• **Rows**
-- Begin --

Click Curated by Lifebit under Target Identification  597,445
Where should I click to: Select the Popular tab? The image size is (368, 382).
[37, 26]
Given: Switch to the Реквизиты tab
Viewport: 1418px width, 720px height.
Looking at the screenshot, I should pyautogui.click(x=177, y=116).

-- End --
-- Begin --

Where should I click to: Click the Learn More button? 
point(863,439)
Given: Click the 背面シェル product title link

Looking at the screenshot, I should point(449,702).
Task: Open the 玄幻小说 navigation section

-- End --
-- Begin --

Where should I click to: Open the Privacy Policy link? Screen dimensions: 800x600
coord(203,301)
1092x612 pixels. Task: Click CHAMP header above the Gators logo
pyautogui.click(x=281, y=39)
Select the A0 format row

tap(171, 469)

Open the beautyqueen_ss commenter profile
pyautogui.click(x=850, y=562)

-- End --

• **What to work on**
Can you render the part of the records that opens with the line containing "Click Curated by" and closes with the line containing "should pyautogui.click(x=177, y=116)." as a JSON list of strings, one string per line, with blank lines left out?

• **Output of the exercise**
[
  "Click Curated by Lifebit under Target Identification  597,445",
  "Where should I click to: Select the Popular tab? The image size is (368, 382).",
  "[37, 26]",
  "Given: Switch to the Реквизиты tab",
  "Viewport: 1418px width, 720px height.",
  "Looking at the screenshot, I should pyautogui.click(x=177, y=116)."
]